* **PROBLEM STATEMENT**: Give the material again from its start down through the line containing "at that location.", changing "Describe" to "Identify" and keeping everything else unchanged. Leave the pictures out of your answer.

* **SUPPLIED DATA**:
►
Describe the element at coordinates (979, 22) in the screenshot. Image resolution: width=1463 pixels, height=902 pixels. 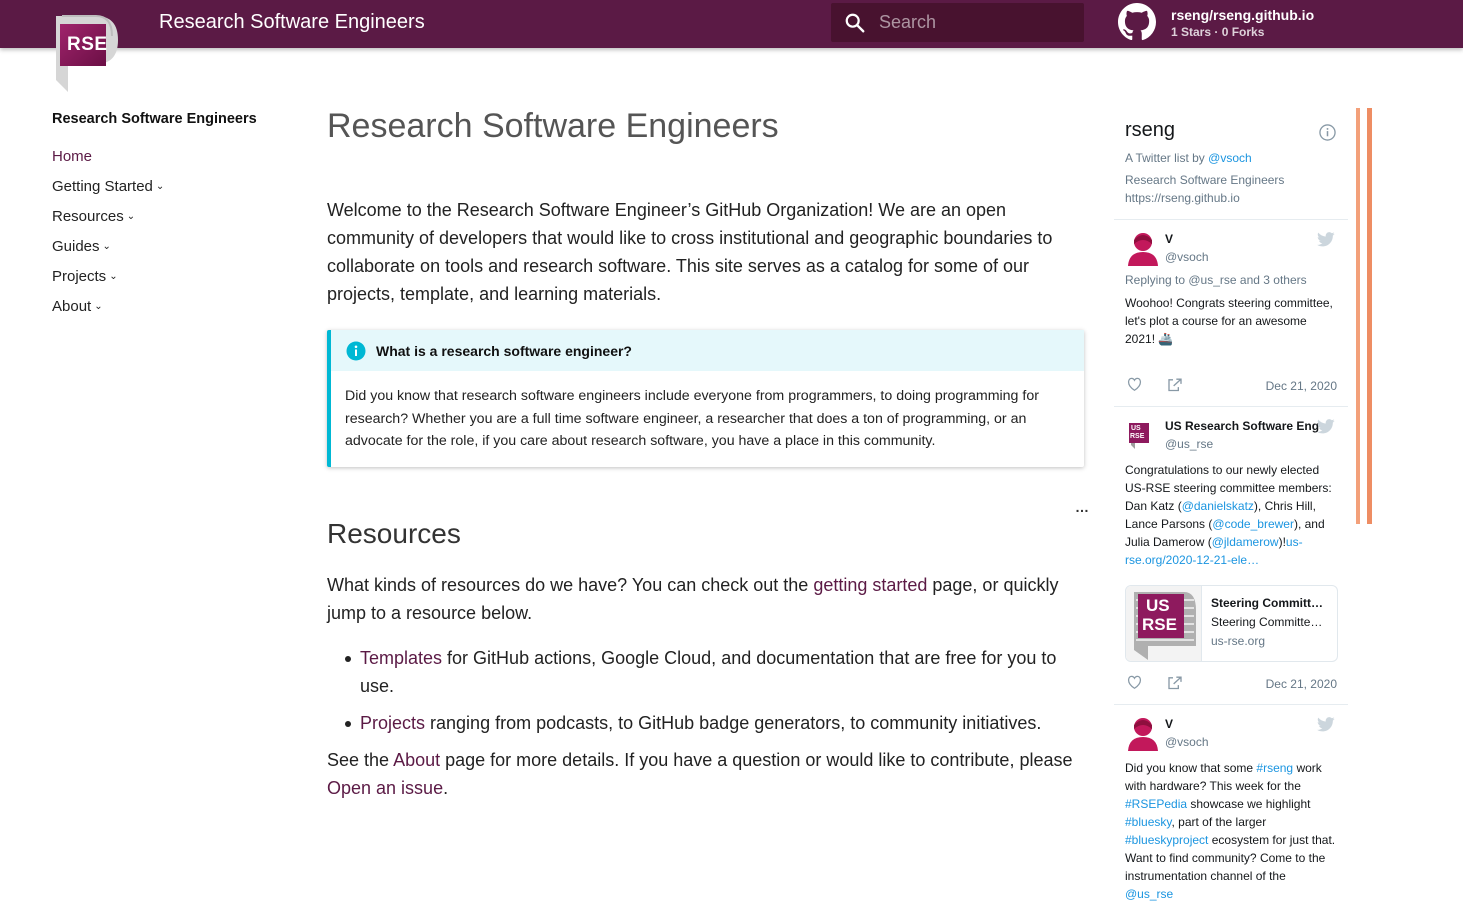
I see `search-input` at that location.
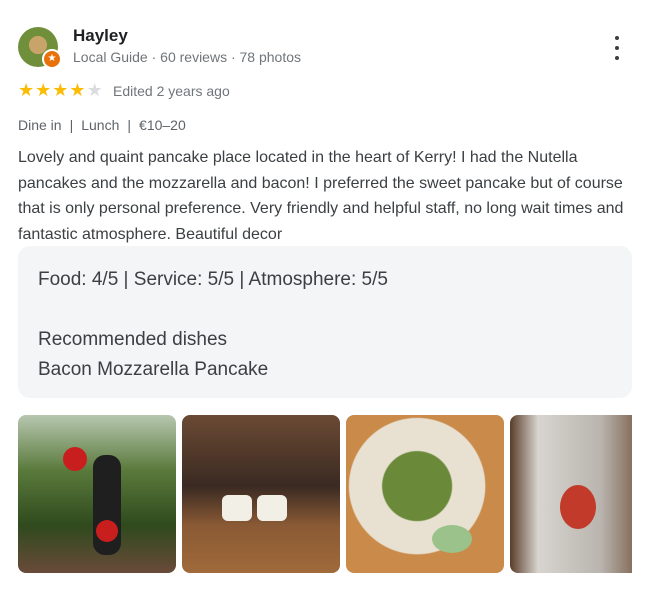 This screenshot has width=650, height=591. I want to click on recommended-heading: Recommended dishes, so click(133, 340).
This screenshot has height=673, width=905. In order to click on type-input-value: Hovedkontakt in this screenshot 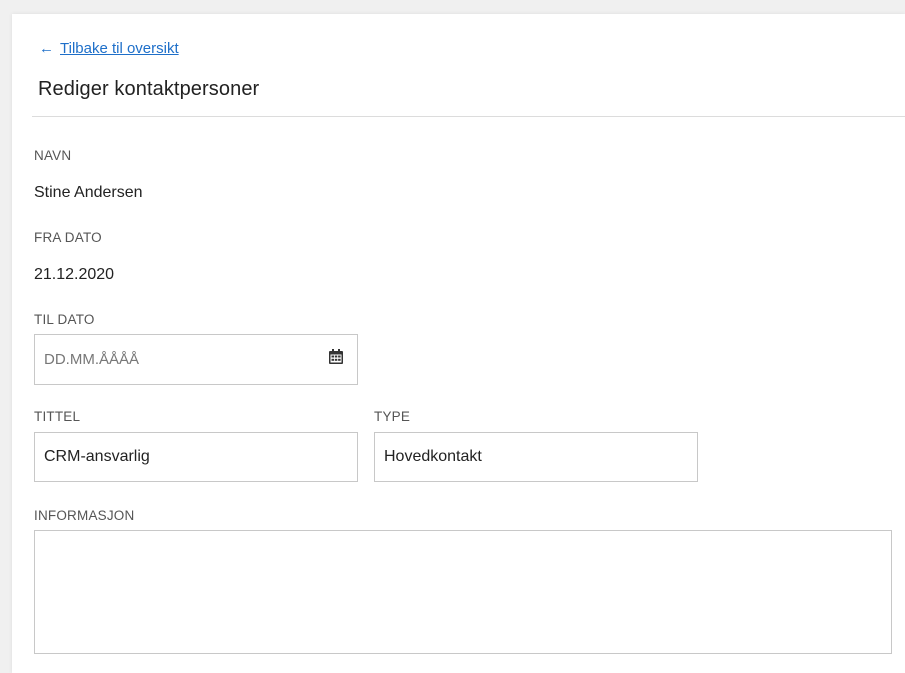, I will do `click(433, 456)`.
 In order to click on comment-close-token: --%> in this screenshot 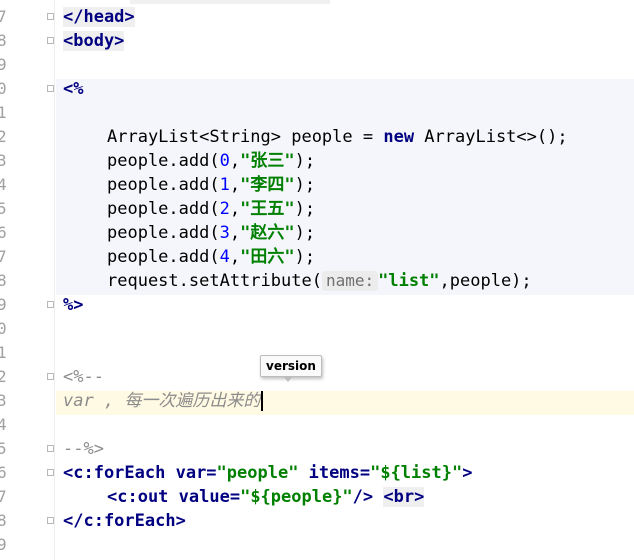, I will do `click(84, 449)`.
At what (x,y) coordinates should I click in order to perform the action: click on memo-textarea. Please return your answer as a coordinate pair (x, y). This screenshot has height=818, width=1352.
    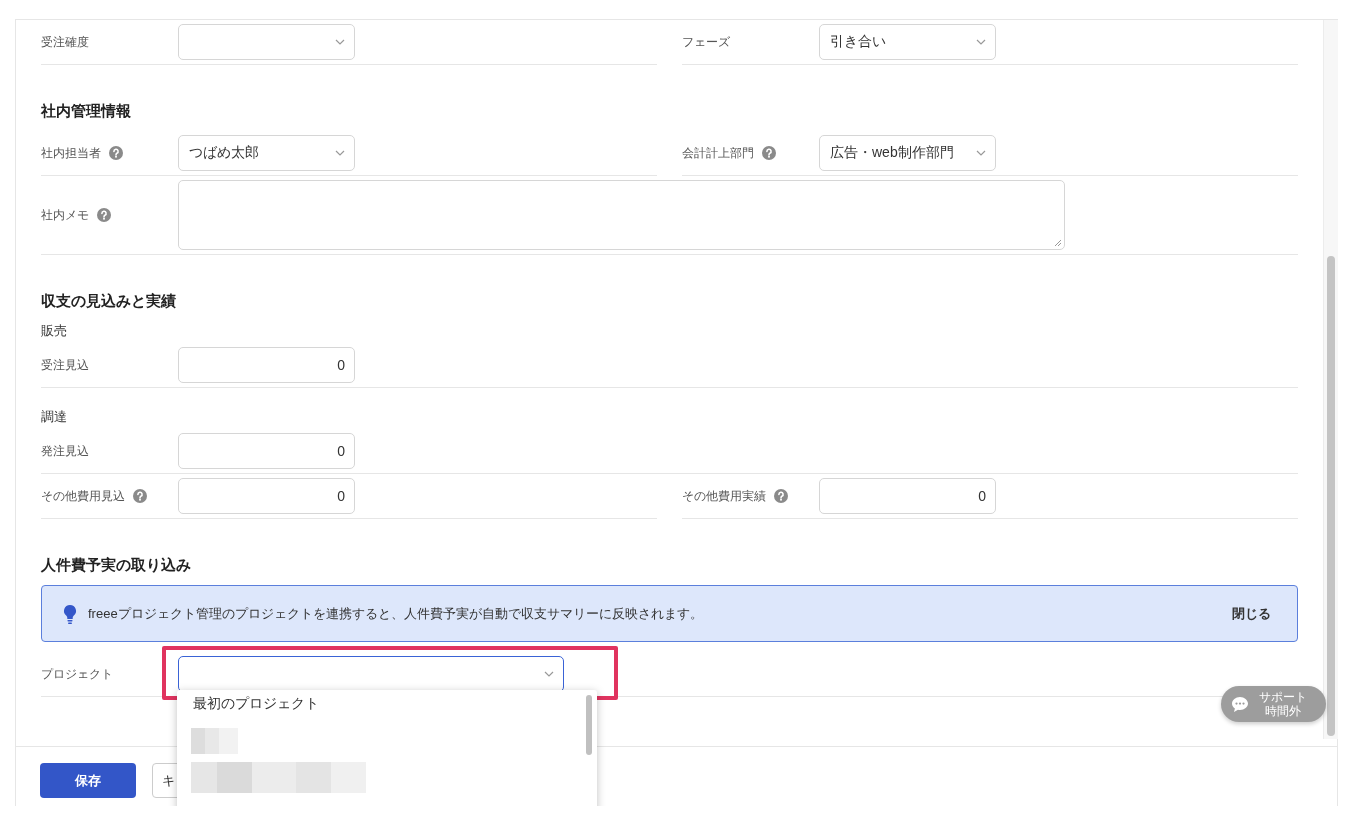
    Looking at the image, I should click on (622, 215).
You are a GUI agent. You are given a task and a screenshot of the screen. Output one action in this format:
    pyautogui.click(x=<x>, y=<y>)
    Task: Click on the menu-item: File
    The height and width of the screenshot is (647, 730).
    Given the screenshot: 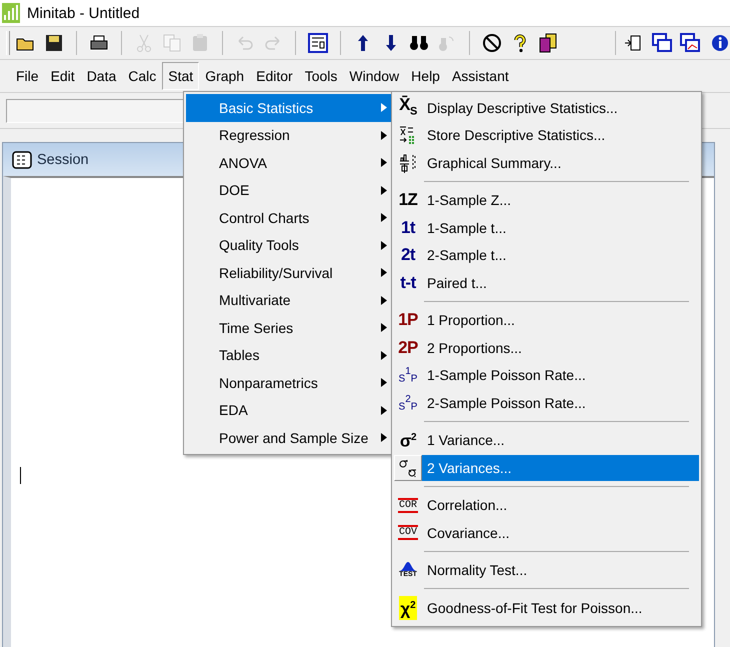 What is the action you would take?
    pyautogui.click(x=28, y=76)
◄
* **RESPONSE AREA**:
Identify the element at coordinates (979, 22) in the screenshot. Image resolution: width=1463 pixels, height=902 pixels. 
I see `search-input` at that location.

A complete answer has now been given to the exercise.